The process of administering a deceased person’s estate involves organising their money, possessions and other assets and distributing them as inheritance (after paying any taxes and/or debts). If a loved one has died without a will or if you have been appointed an executor in someone’s will, you’ll need to apply for a Grant of Probate or a Grant of Administration to settle their affairs.

If there is a Will

If the deceased made a Will, it will name at least one executor - someone they had chosen to administer their estate. If you have been named executor but don’t want to administer the estate yourself, Wilkinson Woodward’s Probate team can apply for probate on your behalf.

If there is no Will

If someone dies without a Will, they are said to be intestate. Although you cannot get a Grant of Probate without a Will, you can still administer the estate through a different process.

The rules of intestacy specify who can apply to administer an estate with a Grant of Administration. Without a Will to specify how to pass on assets, the administrator must distribute inheritance according to the rules of intestacy; only spouses, civil partners, children and other close relatives can inherit under rules of intestacy.

What Is A Grant of Probate?

Before anything else, the executor must apply for a Grant of Probate.
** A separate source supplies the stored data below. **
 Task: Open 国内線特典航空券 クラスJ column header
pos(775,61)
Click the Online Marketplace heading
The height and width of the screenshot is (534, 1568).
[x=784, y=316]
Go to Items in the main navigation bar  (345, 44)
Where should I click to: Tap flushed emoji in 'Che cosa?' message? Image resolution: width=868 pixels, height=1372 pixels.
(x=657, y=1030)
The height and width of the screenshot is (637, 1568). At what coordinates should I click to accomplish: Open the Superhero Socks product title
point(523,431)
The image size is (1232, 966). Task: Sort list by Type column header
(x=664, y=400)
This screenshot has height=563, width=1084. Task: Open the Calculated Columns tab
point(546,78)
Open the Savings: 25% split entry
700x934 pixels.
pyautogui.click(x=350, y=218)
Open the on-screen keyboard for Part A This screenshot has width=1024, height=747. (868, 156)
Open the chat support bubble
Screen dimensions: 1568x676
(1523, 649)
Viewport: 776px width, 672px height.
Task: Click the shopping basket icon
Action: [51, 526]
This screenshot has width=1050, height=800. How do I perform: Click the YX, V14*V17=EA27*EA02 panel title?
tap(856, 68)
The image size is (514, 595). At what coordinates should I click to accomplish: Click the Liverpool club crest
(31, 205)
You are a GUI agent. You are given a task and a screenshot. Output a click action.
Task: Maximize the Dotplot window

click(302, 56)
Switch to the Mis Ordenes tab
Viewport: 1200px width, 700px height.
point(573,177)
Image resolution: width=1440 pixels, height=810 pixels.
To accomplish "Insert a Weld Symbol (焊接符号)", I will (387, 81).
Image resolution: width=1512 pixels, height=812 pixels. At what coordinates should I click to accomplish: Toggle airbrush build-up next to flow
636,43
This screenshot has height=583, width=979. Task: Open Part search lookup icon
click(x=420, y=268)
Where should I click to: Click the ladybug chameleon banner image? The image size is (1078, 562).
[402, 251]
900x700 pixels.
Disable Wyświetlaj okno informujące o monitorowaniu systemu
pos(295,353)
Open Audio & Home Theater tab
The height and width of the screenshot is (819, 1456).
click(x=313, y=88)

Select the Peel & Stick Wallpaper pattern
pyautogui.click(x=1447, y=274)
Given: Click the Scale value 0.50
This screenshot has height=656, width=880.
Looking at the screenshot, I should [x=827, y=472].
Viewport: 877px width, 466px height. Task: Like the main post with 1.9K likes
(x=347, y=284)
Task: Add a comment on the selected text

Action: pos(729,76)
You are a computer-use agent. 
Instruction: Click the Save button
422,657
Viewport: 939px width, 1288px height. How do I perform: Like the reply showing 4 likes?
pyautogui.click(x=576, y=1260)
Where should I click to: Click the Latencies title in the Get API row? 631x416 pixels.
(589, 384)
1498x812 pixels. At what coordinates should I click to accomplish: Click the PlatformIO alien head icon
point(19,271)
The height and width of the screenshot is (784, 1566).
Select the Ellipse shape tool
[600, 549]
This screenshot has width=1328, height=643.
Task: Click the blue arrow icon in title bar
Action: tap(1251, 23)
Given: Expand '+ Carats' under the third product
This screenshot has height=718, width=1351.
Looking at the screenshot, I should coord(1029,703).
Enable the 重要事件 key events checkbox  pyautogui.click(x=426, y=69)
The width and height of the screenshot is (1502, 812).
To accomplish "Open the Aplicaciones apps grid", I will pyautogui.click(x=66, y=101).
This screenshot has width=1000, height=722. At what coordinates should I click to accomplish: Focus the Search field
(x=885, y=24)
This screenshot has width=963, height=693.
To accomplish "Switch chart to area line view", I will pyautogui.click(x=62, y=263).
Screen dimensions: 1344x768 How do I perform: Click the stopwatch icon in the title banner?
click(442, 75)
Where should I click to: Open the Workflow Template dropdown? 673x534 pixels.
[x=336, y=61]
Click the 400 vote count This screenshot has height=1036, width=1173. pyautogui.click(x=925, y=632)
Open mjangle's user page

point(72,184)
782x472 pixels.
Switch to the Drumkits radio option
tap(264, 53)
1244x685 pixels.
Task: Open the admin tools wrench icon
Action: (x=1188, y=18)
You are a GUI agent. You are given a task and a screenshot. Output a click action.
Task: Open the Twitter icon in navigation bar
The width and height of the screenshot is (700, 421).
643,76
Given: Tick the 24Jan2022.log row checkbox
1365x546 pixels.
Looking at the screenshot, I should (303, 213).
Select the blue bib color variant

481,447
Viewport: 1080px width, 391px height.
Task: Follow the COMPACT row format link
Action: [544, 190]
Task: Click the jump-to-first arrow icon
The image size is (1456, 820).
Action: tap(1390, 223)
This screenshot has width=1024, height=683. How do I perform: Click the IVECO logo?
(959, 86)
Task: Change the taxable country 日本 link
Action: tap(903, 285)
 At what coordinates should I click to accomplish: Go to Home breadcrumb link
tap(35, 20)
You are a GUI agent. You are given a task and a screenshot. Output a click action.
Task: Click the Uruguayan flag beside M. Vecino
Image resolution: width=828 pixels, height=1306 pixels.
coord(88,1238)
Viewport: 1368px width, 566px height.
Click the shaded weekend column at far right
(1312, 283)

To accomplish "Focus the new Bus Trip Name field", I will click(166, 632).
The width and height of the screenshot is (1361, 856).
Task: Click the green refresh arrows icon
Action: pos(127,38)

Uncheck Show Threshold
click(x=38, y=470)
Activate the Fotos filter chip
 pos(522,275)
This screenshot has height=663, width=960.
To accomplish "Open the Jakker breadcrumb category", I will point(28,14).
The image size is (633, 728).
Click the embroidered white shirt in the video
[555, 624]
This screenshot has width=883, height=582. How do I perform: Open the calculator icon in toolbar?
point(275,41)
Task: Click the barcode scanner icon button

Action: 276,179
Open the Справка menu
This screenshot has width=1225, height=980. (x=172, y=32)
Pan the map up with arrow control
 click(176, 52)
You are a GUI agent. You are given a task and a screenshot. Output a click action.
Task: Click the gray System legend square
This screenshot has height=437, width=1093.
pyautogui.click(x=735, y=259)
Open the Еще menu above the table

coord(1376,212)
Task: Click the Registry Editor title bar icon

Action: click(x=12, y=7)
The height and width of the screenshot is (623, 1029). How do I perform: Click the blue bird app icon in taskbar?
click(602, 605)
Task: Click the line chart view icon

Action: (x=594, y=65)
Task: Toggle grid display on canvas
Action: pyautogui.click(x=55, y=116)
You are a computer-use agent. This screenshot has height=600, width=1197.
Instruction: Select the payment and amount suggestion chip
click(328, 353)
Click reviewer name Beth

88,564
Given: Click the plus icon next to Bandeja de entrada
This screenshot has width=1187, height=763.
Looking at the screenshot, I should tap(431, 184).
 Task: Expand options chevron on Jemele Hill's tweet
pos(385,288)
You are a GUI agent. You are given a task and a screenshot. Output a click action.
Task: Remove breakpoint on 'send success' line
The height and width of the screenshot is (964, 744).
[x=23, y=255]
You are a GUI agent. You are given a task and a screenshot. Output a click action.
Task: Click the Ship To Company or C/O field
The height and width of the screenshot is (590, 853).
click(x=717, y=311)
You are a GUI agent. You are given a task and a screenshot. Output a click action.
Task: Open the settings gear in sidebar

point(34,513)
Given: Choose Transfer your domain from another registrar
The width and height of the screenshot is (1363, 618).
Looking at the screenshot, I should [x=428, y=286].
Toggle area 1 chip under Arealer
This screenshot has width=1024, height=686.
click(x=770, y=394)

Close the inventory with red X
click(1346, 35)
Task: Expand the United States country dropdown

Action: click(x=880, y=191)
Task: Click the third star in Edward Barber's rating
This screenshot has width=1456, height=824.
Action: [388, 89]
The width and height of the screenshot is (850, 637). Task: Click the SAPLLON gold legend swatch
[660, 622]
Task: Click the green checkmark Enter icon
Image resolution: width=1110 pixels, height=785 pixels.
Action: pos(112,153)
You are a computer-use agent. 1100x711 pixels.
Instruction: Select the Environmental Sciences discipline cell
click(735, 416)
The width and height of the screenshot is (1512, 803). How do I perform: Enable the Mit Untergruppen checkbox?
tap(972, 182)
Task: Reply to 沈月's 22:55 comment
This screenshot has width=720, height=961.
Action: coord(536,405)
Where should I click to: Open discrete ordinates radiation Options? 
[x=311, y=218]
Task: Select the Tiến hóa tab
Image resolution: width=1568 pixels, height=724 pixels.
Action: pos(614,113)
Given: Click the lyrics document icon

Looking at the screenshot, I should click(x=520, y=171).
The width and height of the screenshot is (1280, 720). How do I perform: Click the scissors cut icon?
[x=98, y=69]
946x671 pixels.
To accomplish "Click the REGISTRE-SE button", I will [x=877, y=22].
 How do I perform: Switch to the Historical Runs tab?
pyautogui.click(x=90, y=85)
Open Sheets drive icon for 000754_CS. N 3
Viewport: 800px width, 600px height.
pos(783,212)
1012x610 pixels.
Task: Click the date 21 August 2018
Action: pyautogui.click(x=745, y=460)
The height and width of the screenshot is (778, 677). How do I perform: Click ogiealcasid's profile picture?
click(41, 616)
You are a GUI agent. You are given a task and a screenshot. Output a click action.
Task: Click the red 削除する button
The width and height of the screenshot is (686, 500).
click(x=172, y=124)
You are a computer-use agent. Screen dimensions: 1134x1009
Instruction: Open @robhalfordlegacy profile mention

This is a legal document which gives them authority to deal with the deceased’s estate.

Can probate be handled on a fixed fee basis?

The work required to administer an estate can vary enormously and we therefore will look at each case on an individual basis and provide a quotation based on the amount of work required.

Unlike many solicitors, we are happy to handle certain cases on fixed fee basis. We handle grant-only matters from £500 + VAT.

Do I have to instruct the solicitor where the Will is stored?

Not necessarily. Even if the Will appoints a specific firm or a representative of that firm as executors, in most cases you are free to choose who you want to handle the probate process for you.

It is therefore important that before instructing solicitors - or accepting nominated solicitors as executors - that you check how much you will be charged.

How much do solicitors charge for probate?

Some solicitors charge both an hourly rate plus a percentage, others just an hourly rate or a percentage, and some offer a fixed fee.

How much do Wilkinson Woodward Solicitors charge for probate?

We pride ourselves on pricing matters in a transparent and fair way. We charge only for the work carried out, often on a fixed fee basis. We do not add a percentage (which can unnecessarily increase the costs, especially where the estate is substantial).